*Brief*. Exactly reproduce the lines from the line containing "Task: Select Provisioning in the sidebar" to the end of the data below, inclusive, and nothing else.

□ □ □ □ □ □ □

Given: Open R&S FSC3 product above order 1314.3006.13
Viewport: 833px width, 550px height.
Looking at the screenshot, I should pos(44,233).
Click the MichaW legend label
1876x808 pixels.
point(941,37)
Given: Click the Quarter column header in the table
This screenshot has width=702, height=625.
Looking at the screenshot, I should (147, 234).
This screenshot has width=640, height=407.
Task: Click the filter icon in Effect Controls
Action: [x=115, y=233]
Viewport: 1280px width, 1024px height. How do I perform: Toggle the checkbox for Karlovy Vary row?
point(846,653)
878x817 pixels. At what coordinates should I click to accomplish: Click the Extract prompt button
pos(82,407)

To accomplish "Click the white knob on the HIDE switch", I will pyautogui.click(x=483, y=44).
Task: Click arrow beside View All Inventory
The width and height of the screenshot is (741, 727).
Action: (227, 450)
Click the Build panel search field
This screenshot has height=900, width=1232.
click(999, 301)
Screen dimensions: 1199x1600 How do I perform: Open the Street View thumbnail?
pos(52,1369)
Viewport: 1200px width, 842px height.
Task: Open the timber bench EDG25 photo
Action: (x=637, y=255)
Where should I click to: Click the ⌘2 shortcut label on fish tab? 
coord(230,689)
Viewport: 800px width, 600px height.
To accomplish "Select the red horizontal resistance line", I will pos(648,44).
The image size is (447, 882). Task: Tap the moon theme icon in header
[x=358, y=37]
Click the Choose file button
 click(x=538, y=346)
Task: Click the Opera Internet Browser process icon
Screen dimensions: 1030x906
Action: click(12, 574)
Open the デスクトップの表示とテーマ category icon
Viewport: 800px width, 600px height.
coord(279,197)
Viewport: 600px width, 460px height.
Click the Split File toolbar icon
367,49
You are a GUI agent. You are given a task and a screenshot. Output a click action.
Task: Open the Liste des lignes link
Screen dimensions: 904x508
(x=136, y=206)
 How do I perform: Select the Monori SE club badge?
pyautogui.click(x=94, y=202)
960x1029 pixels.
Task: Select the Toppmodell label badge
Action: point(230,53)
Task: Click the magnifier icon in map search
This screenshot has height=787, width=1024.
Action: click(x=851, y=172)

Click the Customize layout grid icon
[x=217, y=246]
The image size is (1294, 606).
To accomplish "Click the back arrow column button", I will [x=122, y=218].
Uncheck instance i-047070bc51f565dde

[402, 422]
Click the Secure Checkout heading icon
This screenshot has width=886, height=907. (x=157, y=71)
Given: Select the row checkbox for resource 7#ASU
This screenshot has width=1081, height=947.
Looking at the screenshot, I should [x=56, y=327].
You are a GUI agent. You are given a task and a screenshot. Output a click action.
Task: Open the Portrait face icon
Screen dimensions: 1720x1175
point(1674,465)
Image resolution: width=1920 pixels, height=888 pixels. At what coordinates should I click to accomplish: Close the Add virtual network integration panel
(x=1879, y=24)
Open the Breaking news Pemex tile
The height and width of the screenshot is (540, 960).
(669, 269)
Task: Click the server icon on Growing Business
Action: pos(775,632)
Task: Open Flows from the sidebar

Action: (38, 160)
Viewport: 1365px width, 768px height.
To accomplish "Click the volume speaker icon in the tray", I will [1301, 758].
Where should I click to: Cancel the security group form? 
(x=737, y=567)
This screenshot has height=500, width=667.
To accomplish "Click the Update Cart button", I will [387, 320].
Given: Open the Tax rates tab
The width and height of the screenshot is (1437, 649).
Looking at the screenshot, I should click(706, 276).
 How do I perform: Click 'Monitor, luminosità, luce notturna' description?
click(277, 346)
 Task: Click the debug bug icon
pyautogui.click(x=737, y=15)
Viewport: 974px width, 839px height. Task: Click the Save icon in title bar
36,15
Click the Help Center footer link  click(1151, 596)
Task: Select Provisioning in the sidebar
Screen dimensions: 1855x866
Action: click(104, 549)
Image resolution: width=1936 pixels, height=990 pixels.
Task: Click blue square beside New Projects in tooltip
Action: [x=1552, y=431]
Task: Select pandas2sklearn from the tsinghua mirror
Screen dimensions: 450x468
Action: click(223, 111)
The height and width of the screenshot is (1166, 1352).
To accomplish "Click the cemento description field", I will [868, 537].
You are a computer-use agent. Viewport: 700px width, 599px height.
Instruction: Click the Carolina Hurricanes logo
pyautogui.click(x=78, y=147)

□ □ □ □ □ □ □

*Task output*.
Task: Select Provisioning in the sidebar
Screen dimensions: 1855x866
Action: click(104, 549)
Image resolution: width=1936 pixels, height=990 pixels.
Task: Click blue square beside New Projects in tooltip
Action: [x=1552, y=431]
Task: Select pandas2sklearn from the tsinghua mirror
Screen dimensions: 450x468
Action: click(223, 111)
The height and width of the screenshot is (1166, 1352).
To accomplish "Click the cemento description field", I will [868, 537].
You are a computer-use agent. Viewport: 700px width, 599px height.
Instruction: Click the Carolina Hurricanes logo
pyautogui.click(x=78, y=147)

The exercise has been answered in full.